Challenges in diagnosing and managing hyper-IgE syndrome in a resource-limited setting: a case report

Author:

Adhikari Pratik1,Regmi Rabin2,Yadav Pramodman Singh1,Kafle Sujan1

Affiliation:

1. B.P. Koirala Institute of Health Sciences, Dharan

2. Patan Academy of Health Sciences, Lalitpur, Nepal

Abstract

Introduction and importance: Hyper-IgE syndrome (HIES), also known as Job syndrome, is a rare immunodeficiency disorder characterized by elevated immunoglobulin E levels and recurrent infections. Diagnosing and managing HIES in resource-limited settings is challenging due to the lack of advanced diagnostic tools.
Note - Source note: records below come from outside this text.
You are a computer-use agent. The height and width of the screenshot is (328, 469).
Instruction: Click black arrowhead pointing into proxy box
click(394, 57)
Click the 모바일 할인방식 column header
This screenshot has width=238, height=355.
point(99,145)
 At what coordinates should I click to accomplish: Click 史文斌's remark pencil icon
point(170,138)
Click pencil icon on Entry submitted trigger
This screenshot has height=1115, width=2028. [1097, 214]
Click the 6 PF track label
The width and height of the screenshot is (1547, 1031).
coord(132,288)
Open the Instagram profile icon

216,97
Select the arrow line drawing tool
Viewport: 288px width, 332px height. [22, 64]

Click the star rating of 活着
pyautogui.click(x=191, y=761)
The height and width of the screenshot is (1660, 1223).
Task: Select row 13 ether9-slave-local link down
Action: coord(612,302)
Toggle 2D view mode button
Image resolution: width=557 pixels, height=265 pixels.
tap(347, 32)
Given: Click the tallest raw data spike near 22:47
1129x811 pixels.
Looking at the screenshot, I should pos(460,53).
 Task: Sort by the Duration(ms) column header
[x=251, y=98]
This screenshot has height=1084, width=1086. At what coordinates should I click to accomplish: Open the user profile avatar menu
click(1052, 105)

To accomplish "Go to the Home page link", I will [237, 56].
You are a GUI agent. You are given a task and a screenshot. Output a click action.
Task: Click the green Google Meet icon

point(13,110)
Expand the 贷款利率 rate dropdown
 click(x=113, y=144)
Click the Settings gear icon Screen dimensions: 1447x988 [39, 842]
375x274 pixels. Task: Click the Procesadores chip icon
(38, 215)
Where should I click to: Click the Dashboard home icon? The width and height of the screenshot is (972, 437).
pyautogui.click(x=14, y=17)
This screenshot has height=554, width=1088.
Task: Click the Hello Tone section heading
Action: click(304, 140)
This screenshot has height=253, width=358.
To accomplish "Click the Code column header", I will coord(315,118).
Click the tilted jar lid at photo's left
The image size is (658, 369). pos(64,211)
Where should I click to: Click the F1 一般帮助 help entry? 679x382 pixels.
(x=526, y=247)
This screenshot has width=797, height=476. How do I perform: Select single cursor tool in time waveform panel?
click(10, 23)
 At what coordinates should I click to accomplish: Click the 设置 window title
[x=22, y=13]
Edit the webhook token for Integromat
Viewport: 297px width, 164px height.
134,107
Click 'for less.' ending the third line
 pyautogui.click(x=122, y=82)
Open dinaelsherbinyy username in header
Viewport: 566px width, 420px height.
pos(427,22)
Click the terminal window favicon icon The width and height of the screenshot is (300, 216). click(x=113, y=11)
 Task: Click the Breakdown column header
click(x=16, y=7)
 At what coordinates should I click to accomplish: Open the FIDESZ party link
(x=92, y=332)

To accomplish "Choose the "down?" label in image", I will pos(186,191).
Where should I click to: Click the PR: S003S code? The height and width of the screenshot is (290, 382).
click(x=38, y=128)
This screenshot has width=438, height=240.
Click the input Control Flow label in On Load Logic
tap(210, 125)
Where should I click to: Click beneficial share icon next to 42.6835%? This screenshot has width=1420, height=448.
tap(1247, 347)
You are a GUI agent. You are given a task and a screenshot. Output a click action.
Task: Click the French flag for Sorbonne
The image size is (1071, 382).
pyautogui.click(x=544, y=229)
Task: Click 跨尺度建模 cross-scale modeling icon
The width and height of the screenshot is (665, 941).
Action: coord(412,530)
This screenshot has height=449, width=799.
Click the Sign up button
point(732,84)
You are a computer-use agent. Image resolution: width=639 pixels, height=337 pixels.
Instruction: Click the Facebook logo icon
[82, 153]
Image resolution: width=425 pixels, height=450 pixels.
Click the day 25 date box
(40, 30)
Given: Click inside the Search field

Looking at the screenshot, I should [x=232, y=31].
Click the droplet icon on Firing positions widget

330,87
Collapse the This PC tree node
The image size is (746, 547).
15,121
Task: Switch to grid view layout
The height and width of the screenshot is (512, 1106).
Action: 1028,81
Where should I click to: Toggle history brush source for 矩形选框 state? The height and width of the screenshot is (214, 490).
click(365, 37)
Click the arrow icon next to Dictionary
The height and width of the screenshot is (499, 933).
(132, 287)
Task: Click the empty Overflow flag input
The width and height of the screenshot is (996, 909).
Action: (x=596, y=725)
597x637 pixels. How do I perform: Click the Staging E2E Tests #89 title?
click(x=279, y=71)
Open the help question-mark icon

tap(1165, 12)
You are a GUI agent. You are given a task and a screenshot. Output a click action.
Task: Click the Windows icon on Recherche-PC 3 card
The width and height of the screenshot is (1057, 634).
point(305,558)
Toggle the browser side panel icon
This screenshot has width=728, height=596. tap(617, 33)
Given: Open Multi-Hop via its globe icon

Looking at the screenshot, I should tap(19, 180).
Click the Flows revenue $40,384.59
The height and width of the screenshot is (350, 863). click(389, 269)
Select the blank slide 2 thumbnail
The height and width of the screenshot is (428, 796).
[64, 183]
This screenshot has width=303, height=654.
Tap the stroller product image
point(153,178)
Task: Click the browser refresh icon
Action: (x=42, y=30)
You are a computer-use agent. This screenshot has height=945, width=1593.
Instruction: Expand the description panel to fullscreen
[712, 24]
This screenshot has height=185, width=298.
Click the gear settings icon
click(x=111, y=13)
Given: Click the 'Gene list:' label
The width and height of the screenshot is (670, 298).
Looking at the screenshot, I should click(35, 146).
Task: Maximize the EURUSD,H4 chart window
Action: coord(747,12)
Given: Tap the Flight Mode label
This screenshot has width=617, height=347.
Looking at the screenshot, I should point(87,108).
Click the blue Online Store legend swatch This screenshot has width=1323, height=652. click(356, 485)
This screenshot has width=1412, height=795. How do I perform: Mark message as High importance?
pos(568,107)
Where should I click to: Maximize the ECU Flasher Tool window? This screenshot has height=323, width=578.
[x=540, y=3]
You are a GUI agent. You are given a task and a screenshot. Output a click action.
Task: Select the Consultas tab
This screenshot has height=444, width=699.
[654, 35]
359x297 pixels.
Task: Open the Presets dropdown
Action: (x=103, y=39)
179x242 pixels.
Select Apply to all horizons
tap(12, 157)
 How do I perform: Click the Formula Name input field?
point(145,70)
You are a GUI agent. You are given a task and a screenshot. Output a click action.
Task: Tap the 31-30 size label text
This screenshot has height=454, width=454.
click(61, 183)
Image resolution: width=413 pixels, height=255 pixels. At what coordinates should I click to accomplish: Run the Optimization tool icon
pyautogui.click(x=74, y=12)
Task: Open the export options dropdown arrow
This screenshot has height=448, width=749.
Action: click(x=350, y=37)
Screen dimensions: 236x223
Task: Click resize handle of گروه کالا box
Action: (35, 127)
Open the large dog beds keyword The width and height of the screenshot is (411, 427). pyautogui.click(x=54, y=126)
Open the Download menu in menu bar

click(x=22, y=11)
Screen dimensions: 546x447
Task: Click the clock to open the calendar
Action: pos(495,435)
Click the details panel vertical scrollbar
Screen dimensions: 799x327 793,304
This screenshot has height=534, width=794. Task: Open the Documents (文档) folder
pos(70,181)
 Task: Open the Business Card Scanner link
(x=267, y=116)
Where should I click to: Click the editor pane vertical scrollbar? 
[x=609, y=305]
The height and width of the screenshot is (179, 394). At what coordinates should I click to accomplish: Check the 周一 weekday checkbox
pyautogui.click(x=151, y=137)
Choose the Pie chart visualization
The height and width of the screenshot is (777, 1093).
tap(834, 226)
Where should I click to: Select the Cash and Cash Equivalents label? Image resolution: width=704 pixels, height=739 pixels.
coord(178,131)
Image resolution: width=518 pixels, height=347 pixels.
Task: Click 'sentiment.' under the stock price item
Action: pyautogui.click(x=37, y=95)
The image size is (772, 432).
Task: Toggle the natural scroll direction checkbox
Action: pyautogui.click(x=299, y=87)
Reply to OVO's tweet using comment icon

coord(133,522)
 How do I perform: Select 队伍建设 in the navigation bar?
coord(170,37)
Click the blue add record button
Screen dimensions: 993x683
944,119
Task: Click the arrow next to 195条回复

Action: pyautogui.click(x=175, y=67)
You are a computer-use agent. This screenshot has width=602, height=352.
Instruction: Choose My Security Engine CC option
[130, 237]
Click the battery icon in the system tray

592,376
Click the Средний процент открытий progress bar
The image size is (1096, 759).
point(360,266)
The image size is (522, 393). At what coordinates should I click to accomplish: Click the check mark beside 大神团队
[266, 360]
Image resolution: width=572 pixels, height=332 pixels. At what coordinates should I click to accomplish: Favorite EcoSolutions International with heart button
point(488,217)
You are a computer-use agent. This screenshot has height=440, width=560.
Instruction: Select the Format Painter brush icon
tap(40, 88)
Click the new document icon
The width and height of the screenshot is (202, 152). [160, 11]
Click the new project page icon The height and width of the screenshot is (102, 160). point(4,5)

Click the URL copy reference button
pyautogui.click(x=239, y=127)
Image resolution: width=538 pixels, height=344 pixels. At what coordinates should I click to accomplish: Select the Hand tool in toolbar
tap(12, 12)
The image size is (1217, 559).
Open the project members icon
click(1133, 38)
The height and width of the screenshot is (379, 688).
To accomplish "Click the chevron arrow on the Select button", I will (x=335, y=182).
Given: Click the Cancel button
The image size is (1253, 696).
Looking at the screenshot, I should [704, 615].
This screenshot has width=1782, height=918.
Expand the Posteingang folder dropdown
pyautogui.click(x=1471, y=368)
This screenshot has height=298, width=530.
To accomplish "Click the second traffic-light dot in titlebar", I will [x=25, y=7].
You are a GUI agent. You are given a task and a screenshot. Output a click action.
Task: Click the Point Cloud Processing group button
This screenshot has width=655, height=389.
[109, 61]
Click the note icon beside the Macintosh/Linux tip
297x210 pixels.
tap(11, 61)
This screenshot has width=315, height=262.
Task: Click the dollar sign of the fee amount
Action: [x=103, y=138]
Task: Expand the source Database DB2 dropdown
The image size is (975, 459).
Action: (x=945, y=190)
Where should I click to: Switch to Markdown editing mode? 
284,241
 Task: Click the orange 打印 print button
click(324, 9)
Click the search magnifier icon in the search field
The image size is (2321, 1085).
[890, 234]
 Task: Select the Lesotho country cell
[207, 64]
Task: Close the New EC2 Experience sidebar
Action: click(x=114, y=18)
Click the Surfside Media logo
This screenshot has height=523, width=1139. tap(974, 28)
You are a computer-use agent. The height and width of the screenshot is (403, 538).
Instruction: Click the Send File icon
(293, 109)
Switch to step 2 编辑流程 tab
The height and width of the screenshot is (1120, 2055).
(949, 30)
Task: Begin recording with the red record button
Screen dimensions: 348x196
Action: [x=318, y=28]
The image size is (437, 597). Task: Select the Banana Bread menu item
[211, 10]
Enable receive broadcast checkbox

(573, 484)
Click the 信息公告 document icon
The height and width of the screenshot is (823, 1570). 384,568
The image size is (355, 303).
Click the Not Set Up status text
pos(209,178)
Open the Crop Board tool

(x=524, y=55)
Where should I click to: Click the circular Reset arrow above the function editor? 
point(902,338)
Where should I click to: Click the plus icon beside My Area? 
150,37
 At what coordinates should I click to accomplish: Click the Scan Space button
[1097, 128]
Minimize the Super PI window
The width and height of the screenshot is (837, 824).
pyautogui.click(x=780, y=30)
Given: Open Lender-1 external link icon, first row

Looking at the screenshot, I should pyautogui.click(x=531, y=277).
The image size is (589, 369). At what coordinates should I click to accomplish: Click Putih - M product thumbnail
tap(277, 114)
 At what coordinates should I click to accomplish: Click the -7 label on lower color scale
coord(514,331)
This report highlights the necessity of clinical evaluation and basic laboratory investigations for diagnosing HIES. Case presentation: A 3-year-old male presented with fever, cough, and widespread pustular lesions. He had a history of recurrent respiratory infections and otitis media. Physical examination revealed characteristic facial features, skin findings, and laboratory investigations showed elevated immunoglobulin E levels (>3000 IU/ml) and leukocytosis. A clinical diagnosis of HIES was made, and the patient responded well to antibiotics, antihistamines, and topical steroids. Clinical discussion: HIES is caused by genetic mutations affecting immune function, primarily involving STAT3 and DOCK8 genes. Diagnosis in resource-limited settings relies on clinical features and basic investigations. Challenges include the unavailability of genetic testing. Management includes antibiotics and symptomatic relief adapted to available resources. Conclusion: Diagnosing and managing HIES in resource-limited settings requires adaptation of clinical approaches to available resources. This case underscores the importance of clinical vigilance and basic diagnostic tools in diagnosing rare immunodeficiencies.

Publisher

Ovid Technologies (Wolters Kluwer Health)

Reference18 articles.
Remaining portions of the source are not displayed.